The IT operations at health insurer CareFirst, advertising firm The CementBloc and other enterprises have embraced what consulting firm PricewaterhouseCoopers calls "new analytics" -- a term that refers to the practice of providing business users with access to next-generation BI reporting and data analytics tools.

In a report, PwC said the new BI practices are "about detecting opportunities and threats you hadn't anticipated, or finding people you didn't know existed who could be your next customers."

The "old analytics" approach, still in widespread use, depends on centralized, top-down data collection, reporting and analysis.

In the traditional process, analysts develop a set of questions and then wait for IT to aggregate and cleanse the relevant data and build paths between data elements to enable analysis, said Carol Church, director of the project management office at CareFirst.

Since CareFirst installed a new self-service BI platform two years ago, users now have real-time access to project data and other resources. Questions posed on the spot can be analyzed in near-real time -- a fraction of the time it would take to get answers using IT-centric BI systems, Church said.

Tasks that once took up to 18 months now take less than two days, she said. Moreover, the project management office no longer depends on centralized analytics teams to run BI reports.

The system is based on QlikTech's QlikView analytics technology, which the insurer installed as a supplement to a CA project management system. Church said QlikView helped CareFirst save $10 million in project costs and enabled it to cut the number of outside contractors it uses by 25% over two years.

At The CementBloc, employees are using newly installed Spotfire data analytics tools from Tibco to explore big and diverse data sets at will and find relationships between data elements they didn't know existed, said Ira Haimowitz, the firm's executive vice president of intelligence and analytics.

Spotfire's in-memory database technology and its search and data visualization capabilities eliminate steps that were required with traditional BI technology, such as listing queries "by customer segment, or by geography, and [then] mapping that out to a program, and then generating queries and reports," Haimowitz said.
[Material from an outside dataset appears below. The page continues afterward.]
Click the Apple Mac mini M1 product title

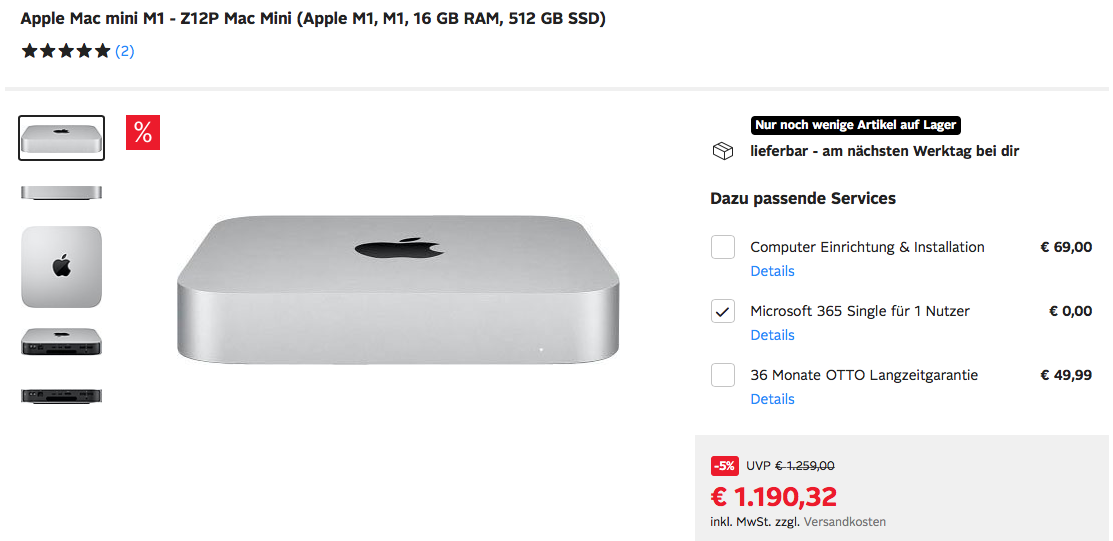[x=312, y=19]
The move to new analytics tools is driven by an explosion of data that has accompanied the emergence of cloud computing, mobile computing and social media. Analysts also point out that there's been a steady increase in the number of tools that can easily aggregate and analyze large data sets.

The tools are coming from traditional IT vendors, such as IBM, Teradata, Tibco and SAS, as well as BI-focused companies like QlikTech and newcomers like Birst, Tableau and Splunk.

The new analytics systems can provide "more and more ways to capture, move, scrub and analyze data," said Bill Abbott, a PwC principal specializing in applied analytics.